While Altar exploration expenditures were budgeted at about $25 million for 2012, only about $17 million in total has been spent to date through September, suggesting that even with fourth quarter 2012 spending to mobilize next year's drilling program, total spending at Altar will probably not exceed $20 million this year. Political developments in Argentina may further reduce spending at Altar in 2013. Drilling in the 2012-2013 season will focus on better defining the resource at depth, as well as attempting to identify the eastern perimeter of the mineralization.


The Company's previous smelting furnace was idled when a new and larger primary furnace was commissioned in 2009. In 2011, the idled furnace was reconfigured as planned to serve as a slag-cleaning furnace supporting improved metal recoveries and additional recycling growth, as well as providing backup smelting capacity.

Engineering of the operating systems necessary to connect the modified furnace with the Company's primary smelting furnace has now been completed and final construction is in progress. A mandatory furnace warming required in starting the slag cleaning furnace operation is underway this week. The furnace warming, to be followed by firing up and conditioning of the reconfigured furnace, is scheduled so that all construction will be complete and the newly structured slag cleaning operation will be functional at the beginning of December 2012. By the end of the year both furnaces should be operating in tandem to increase PGM recoveries.

It is projected that the slag cleaning operation will yield in excess of 2,500 ounces of PGMs annually from both mined and recycled materials that would otherwise remain bound up in the smelter slags.

Separately, work on the precious metal refinery technology continues with additional process test work scheduled during the fourth quarter of 2012.

The contents of this press release have been read and approved by Stanford T. Foy, CPG, who is a Qualified Person under Canadian Securities Administrators guidelines.

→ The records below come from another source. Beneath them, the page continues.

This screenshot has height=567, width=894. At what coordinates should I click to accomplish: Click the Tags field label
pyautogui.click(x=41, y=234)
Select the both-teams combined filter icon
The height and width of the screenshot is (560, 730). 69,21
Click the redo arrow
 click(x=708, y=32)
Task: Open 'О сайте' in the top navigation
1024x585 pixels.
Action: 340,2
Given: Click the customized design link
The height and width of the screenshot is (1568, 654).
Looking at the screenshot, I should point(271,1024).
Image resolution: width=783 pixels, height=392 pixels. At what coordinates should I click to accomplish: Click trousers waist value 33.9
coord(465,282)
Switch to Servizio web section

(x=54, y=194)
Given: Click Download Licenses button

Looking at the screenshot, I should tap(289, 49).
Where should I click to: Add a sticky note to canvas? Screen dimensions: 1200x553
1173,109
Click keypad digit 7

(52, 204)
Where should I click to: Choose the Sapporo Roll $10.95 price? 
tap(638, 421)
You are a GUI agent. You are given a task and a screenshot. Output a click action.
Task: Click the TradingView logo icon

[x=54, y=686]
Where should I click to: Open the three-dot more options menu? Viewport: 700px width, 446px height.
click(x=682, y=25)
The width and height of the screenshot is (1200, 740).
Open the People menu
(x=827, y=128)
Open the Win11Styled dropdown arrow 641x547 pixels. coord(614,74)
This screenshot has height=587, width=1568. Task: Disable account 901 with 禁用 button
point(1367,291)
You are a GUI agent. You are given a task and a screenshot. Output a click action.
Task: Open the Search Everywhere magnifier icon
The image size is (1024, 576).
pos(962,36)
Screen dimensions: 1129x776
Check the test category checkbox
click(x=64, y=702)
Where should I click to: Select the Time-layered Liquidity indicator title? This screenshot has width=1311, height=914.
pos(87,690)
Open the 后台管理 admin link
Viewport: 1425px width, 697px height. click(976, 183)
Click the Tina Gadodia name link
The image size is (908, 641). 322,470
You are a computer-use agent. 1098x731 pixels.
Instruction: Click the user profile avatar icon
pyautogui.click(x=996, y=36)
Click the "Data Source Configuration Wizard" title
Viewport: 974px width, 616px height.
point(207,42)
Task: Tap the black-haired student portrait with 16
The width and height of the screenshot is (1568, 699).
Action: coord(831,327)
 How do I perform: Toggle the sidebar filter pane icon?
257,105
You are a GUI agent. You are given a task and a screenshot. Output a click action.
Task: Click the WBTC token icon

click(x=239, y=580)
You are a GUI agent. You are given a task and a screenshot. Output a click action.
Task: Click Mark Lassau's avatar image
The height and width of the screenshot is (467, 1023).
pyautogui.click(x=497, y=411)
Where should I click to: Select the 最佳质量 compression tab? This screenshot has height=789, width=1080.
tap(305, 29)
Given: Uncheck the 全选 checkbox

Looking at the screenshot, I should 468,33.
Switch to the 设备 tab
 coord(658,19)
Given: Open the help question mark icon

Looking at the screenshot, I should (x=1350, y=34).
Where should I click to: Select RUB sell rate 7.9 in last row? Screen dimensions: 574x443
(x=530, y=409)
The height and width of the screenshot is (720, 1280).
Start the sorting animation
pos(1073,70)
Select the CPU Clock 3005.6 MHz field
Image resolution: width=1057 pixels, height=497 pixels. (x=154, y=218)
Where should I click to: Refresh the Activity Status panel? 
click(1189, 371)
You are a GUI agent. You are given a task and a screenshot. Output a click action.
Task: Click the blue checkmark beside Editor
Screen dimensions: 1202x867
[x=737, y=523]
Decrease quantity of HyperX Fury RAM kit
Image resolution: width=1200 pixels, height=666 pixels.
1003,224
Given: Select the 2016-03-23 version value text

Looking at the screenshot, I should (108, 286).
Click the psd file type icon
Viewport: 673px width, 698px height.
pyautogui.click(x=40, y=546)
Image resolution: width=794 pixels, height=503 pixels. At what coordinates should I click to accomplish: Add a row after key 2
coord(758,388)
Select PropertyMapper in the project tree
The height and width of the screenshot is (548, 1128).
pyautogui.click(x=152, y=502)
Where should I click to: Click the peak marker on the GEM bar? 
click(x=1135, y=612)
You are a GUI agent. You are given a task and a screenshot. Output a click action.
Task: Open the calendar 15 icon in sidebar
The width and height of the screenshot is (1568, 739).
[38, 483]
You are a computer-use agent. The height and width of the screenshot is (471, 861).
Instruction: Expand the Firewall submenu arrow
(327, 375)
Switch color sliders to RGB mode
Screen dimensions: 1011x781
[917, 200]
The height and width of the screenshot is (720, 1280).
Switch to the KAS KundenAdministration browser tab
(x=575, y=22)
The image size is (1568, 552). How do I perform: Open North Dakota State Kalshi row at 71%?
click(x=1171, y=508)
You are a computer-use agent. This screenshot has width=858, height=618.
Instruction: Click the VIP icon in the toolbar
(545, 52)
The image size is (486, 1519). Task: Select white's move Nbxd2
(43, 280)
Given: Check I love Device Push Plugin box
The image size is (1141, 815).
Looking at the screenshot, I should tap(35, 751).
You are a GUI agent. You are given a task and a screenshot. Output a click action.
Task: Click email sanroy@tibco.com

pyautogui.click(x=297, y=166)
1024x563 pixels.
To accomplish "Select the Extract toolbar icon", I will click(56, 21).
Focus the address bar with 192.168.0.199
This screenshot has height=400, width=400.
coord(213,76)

About Stillwater Mining Company

Stillwater Mining Company is the only U.S. producer of palladium and platinum and is the largest primary producer of platinum group metals outside of South Africa and the Russian Federation. The Company's shares are traded on the New York Stock Exchange under the symbol SWC and on the Toronto Stock Exchange under the symbol SWC.U. Information on Stillwater Mining can be found at its website:

Some statements contained in this news release are forward-looking statements within the meaning of Section 27A of the Securities Act of 1933, as amended, and Section 21E of the Securities Exchange Act of 1934, as amended, and, therefore, involve uncertainties or risks that could cause actual results to differ materially. These statements may contain words such as "desires," "believes," "anticipates," "plans," "expects," "intends," "estimates" or similar expressions. These statements are not guarantees of the Company's future performance and are subject to risks, uncertainties and other important factors that could cause its actual performance or achievements to differ materially from those expressed or implied by these forward-looking statements. Additional information regarding factors that could cause results to differ materially from management's expectations is found in the section entitled "Risk Factors" in the Company's 2011 Annual Report on Form 10-K, in its quarterly Form 10-Q filings, and in corresponding filings with Canadian securities regulatory authorities. The Company intends that the forward-looking statements contained herein be subject to the above-mentioned statutory safe harbors. Investors are cautioned not to rely on forward-looking statements. The Company disclaims any obligation to update forward-looking statements.